* **What to work on**
Below are records that must be duplicated exactly.

* **Listed records**
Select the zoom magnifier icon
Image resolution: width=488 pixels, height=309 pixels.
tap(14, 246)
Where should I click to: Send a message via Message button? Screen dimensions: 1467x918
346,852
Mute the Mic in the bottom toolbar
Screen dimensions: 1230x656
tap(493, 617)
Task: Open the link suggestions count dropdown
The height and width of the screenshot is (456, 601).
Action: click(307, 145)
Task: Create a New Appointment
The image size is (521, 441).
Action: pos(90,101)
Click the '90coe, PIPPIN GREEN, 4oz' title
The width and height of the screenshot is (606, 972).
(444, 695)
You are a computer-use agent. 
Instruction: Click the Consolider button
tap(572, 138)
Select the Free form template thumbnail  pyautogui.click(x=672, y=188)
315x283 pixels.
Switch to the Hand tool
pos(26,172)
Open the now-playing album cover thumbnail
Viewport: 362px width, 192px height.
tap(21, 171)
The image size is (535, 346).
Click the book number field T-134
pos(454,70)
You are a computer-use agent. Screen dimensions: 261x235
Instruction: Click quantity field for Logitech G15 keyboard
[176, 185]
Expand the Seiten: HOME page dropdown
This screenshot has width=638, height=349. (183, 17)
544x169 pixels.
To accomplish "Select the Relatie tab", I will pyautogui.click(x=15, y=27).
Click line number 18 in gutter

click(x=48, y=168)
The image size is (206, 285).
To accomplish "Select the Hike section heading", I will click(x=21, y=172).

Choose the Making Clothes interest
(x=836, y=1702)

* **Result for this exercise**
Select the zoom magnifier icon
Image resolution: width=488 pixels, height=309 pixels.
tap(14, 246)
Where should I click to: Send a message via Message button? Screen dimensions: 1467x918
346,852
Mute the Mic in the bottom toolbar
Screen dimensions: 1230x656
tap(493, 617)
Task: Open the link suggestions count dropdown
The height and width of the screenshot is (456, 601).
Action: click(307, 145)
Task: Create a New Appointment
The image size is (521, 441).
Action: pos(90,101)
Click the '90coe, PIPPIN GREEN, 4oz' title
The width and height of the screenshot is (606, 972).
(444, 695)
You are a computer-use agent. 
Instruction: Click the Consolider button
tap(572, 138)
Select the Free form template thumbnail  pyautogui.click(x=672, y=188)
315x283 pixels.
Switch to the Hand tool
pos(26,172)
Open the now-playing album cover thumbnail
Viewport: 362px width, 192px height.
tap(21, 171)
The image size is (535, 346).
Click the book number field T-134
pos(454,70)
You are a computer-use agent. Screen dimensions: 261x235
Instruction: Click quantity field for Logitech G15 keyboard
[176, 185]
Expand the Seiten: HOME page dropdown
This screenshot has width=638, height=349. (183, 17)
544x169 pixels.
To accomplish "Select the Relatie tab", I will pyautogui.click(x=15, y=27).
Click line number 18 in gutter

click(x=48, y=168)
The image size is (206, 285).
To accomplish "Select the Hike section heading", I will click(x=21, y=172).

Choose the Making Clothes interest
(x=836, y=1702)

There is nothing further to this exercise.